= Quick count =

Method for verification of election results

Quick count is a method for verification of election results by projecting them from a sample of the polling stations.

The similar Parallel Vote Tabulation (PVT) is an election observation method that is typically based on a representative random sample of polling stations and is employed for independent verification (or challenge) of election results. A PVT involves observation of the administration of the election, the process of voting and of counting of ballots at the polling stations, collection of official polling station results and independent tabulation of these results, parallel to election authorities.

==Origin==
Organizers from the Philippine National Citizen Movement for Free Elections (NAMFREL) are widely recognized as the pioneers of the quick count, or parallel vote tabulation (PVT) for emerging democracies. During a 1986 Presidential election, NAMFREL attempted to mirror the official count of all 90,000 polling stations. They performed a remarkable task in collecting data from the majority of polling stations, providing evidence to help uncover the massive vote counting fraud attempted by Marcos supporters.

==Method==
Sample-based election observation such as the PVT is grounded in statistics, namely the central limit theorem and the law of large numbers. When a group of observers has access to an official list of polling units (provided by the government or independent election commission), they can deploy a representative random sample of observers from their organization (or election-monitoring coalition of organizations) to polling stations who observe the process of the election and the posted vote count at each polling unit. Following the voting period, observers then transmit the information that they collect back to a central data center for analysis. This data can then be used to make independent and statistically-backed estimates of the vote-share per party or candidate, election turnout and conduct and administration of the election by the election management body.

The approach is described in detail in the National Democratic Institute (NDI)'s The Quick Count and Election Observation. It is also briefly described in section 10B of the Handbook for Domestic Election Observers, published by the Office for Democratic Institutions and Human Rights (ODIHR), which is part of the Organization for Security and Co-operation in Europe (OSCE).

==Use==
Elections in Indonesia prominently feature quick count procedures, and they are considered more credible than projections by exit polls, or surveys. Elections in Mexico also feature quick count procedures. Elections in Bolivia have both quick counts and traditional counting procedures.

==Examples==

===Nigeria 2019 elections===
The nonprofit YIAGA Africa used PVT to verify the Presidential vote on 23 February 2019. It sent observers but did not use PVT for the state elections on 9 March 2019.

===Zimbabwe 2008 election===

The disputed Zimbabwean election held in March 2008, is another example where parallel vote tabulation played a significant (if not conclusive) role in the outcome. Following a concession gained by then President Thabo Mbeki of South Africa in the much-maligned process of "quiet diplomacy", the results at individual polling stations were displayed on the outside. MDC supporters took pictures, often with camera phones, and sent these to a central location (in Johannesburg), where the results were tabulated.
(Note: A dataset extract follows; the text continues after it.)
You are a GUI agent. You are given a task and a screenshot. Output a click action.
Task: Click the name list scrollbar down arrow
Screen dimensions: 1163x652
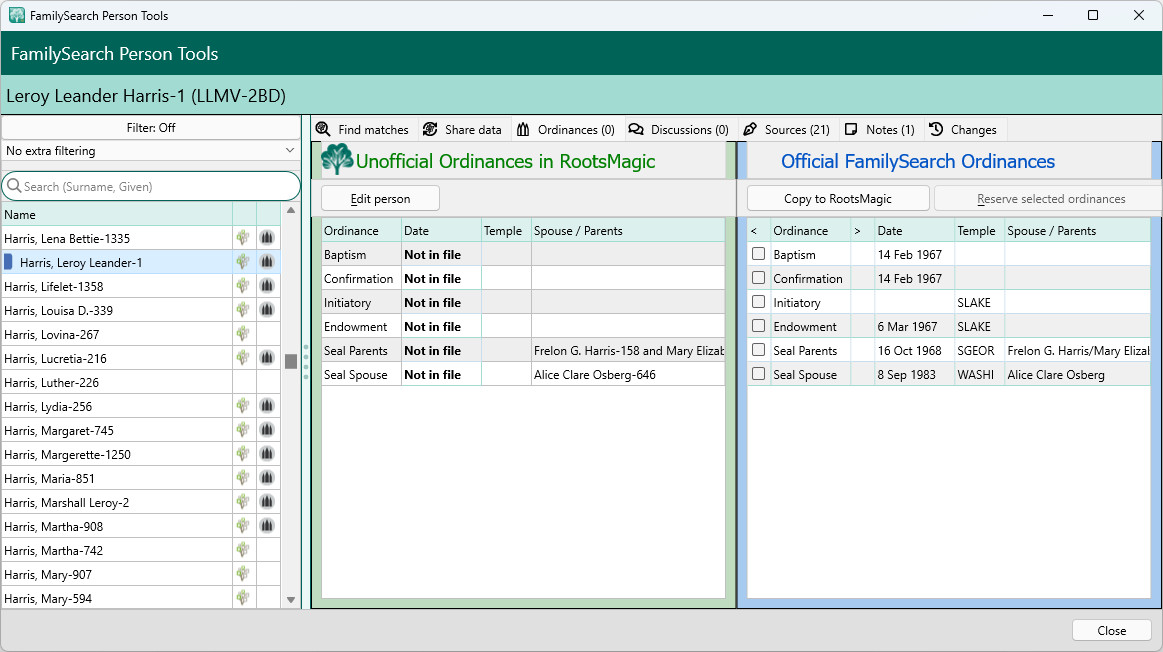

The MDC claimed as a consequence of this process that their candidate, Morgan Tsvangirai, had polled 50.3% of the vote, and that he was thus the outright winner of the election. A six-week hiatus followed, in which no new results were officially released by the Zimbabwean election authority. At the end of the process, it was announced that Mr. Tsvangirai had secured 48.6% of the votes, and that a run-off election would follow.

Although no clear outcome was gained in that election, the parallel vote tabulation played a significant role in preventing outright electoral fraud.